→ **SOURCE TEXT**
━━━━━━

Cycling in Syracuse, New York, has been common on the roads and paths for recreation, commuting, and as a sport since the latter part of the 19th century.

Syracuse had no fewer than 19 local bicycle manufacturers including Barnes Cycle Company (1895–1899), Central City Bicycle Works (1898), Dodge Cycle Company (1896), E. C. Stearns Bicycle Agency (1893–1899), Emory, Empire Cycle Company (1896–1898), Frazier & Jones Company (1898), Frontenace Manufacturing Company (1896), H. R. Olmsted & Company (1896–1898), J. C. Brown & Company (1904), J. W. Gould (1898), Lighton Machine Company (1895–1896),  Olive Wheel Company (1897–1901), Ruben Woods, Syracuse Cycle Company (1894–1898), Syracuse Specialty Manufacturing Company (1896), makers of the Frontenac, Tourist Bicycle Company (1896–1898), Wooden Hickory Frame Cycle Works (1893–1898) and Worden Frame Hickory Bicycle Works.

Syracuse racers 
Most raced for local bicycle manufacturers nationally and even worldwide. A few were native Syracusans;

 E. E. Anderson () - Professional racer from St. Louis, Missouri, of "mile a minute fame," rode a Stearns bicycle during the 1897 season.

━━━━━━

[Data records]

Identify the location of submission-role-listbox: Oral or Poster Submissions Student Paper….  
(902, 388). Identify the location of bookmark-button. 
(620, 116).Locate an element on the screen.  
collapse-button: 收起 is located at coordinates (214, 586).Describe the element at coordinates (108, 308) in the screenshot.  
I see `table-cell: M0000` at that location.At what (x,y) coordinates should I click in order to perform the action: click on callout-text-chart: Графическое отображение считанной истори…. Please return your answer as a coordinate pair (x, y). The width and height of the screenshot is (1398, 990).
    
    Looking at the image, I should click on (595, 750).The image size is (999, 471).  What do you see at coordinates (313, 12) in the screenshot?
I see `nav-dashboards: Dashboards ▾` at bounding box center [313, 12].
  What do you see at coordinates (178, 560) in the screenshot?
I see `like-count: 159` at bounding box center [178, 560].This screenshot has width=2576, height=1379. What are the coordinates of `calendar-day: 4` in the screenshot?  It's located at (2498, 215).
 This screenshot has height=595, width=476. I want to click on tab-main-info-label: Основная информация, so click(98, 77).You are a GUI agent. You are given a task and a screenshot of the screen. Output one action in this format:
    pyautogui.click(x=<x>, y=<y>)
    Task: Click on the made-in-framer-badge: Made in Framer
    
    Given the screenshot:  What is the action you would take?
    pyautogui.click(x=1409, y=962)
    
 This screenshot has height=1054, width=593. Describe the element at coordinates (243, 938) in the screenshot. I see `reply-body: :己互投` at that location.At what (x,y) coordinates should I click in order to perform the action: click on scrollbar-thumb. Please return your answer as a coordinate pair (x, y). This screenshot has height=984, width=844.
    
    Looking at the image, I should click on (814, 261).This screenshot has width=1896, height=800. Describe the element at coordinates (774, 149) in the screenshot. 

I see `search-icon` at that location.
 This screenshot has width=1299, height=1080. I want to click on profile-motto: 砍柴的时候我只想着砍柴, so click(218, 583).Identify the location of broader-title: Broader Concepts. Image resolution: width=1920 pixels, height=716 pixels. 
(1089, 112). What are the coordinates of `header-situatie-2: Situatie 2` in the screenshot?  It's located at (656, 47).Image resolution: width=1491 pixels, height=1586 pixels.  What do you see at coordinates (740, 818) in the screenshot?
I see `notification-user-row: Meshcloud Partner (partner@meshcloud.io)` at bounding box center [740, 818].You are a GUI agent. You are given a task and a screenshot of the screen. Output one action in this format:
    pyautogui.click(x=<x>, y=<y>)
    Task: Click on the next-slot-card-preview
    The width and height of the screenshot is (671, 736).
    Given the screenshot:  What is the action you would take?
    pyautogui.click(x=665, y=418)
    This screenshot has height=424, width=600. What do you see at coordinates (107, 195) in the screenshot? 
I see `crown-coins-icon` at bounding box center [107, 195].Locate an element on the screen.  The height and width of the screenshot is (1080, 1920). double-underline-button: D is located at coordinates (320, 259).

━━━━━━

→ **DIRECTIVE**
Could you transcribe, word for word, the part of the cycling in Syracuse text above that opens with the words "Syracuse racers" and closes with "the 1897 season."?

→ **TASK ANSWER**
Syracuse racers 
Most raced for local bicycle manufacturers nationally and even worldwide. A few were native Syracusans;

 E. E. Anderson () - Professional racer from St. Louis, Missouri, of "mile a minute fame," rode a Stearns bicycle during the 1897 season.